Amtsgericht: „Rolle rückwärts“ statt Konfliktverteidigung

Lüdenscheid - Mit allen juristischen Finessen – notfalls auf dem Rücken der Belastungszeugin – wollte die Strafverteidigerin ihren Mandanten vom Vorwurf des sexuellen Missbrauchs einer widerstandsunfähigen Frau reinwaschen. So dermaßen konfliktorientiert, dass der Staatsanwalt ankündigte: „Mir platzt gleich die Hutschnur!“ Denn die Indizien gegen den hartnäckig schweigenden Mann wogen schon am ersten Verhandlungstag schwer.

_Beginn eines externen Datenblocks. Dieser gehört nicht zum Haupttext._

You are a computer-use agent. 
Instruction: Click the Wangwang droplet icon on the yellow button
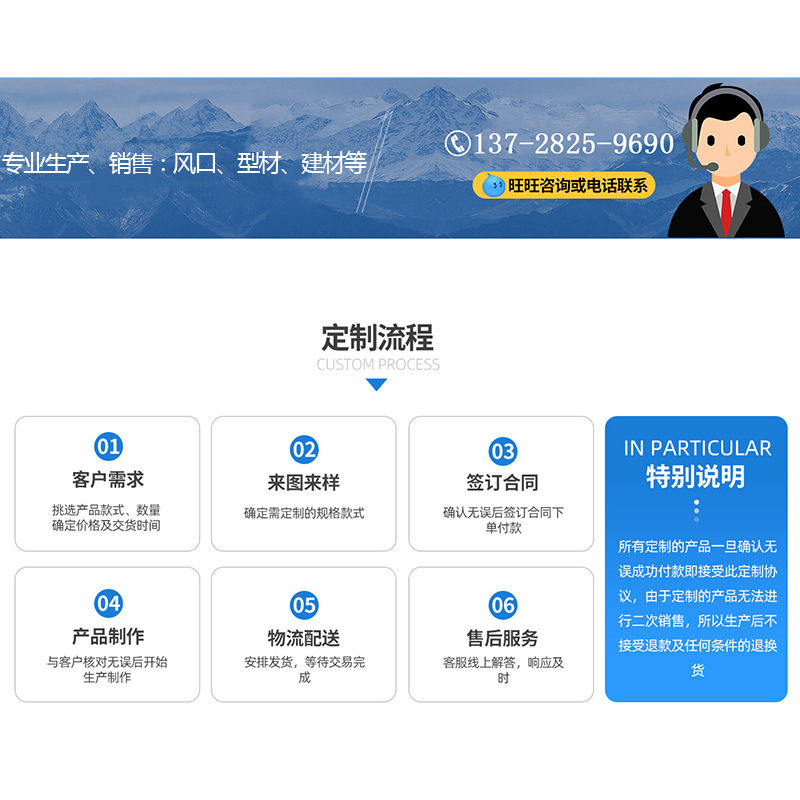coord(496,183)
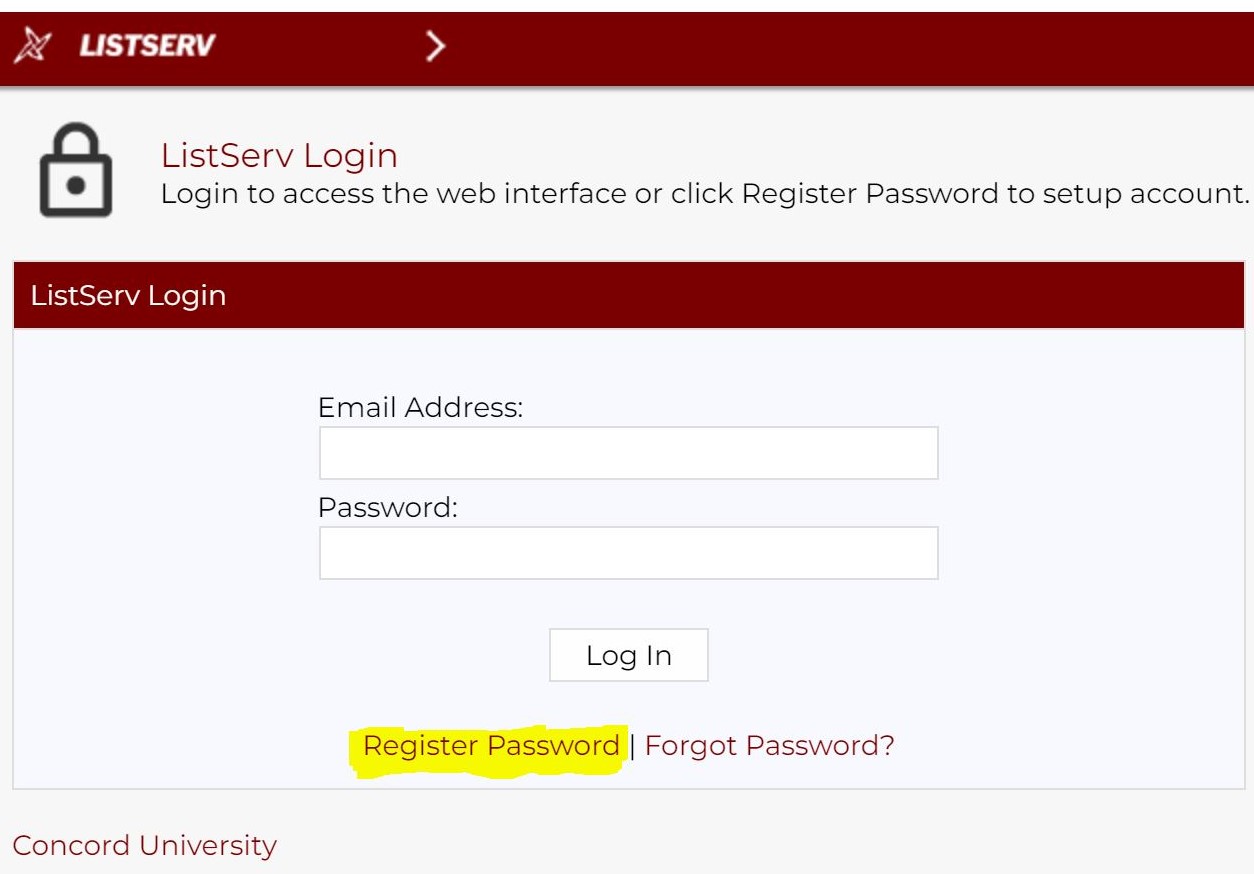Visit the Concord University footer link
Viewport: 1254px width, 874px height.
click(144, 846)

Jetzt also die „Rolle rückwärts“. Der Angeklagte macht immer noch keine Aussage. Aber schon während der einstündigen Warterei auf den Beginn der Prozesses weint er auf dem Gerichtsflur eine ganze Batterie von Tempotüchern nass. Tränenüberströmt betritt er schließlich den Saal, eskortiert von seiner Verteidigerin und drei ebenfalls weinenden Damen aus der Verwandtschaft. Und entgegen allen Erwartungen zieht Christina Dissmann sieben ihrer acht Beweisanträge zurück – und gibt für ihren Mandanten eine Erklärung ab.

Den Bericht zum ersten Verhandlungstag lesen Sie hier.

Ja, er habe sich zu ihr aufs Bett gesetzt. Ja, er habe sie zunächst massiert, ihr dann die Hose ausgezogen und im Intimbereich berührt. „Er dachte, sie findet es angenehm.“ Und: „Er ging davon aus, dass sie wach ist.“ Per Handy habe er sich kurze Zeit später bei ihr entschuldigt. „Er bedauert es sehr, und er will 1000 Euro Schmerzensgeld an die Geschädigte zahlen.“

Ein Schuldeingeständnis also. Trotzdem beantragt die Rechtsanwältin einen Freispruch. Denn der Bundesgerichtshof habe höchstrichterlich festgestellt, dass im Falle einer „fahrlässigen Fehlannahme“ der Vorsatz entfalle. Und weil ihr Mandant geglaubt habe, seine Angebetete ist wach, habe er sie auch nicht für widerstandsunfähig gehalten.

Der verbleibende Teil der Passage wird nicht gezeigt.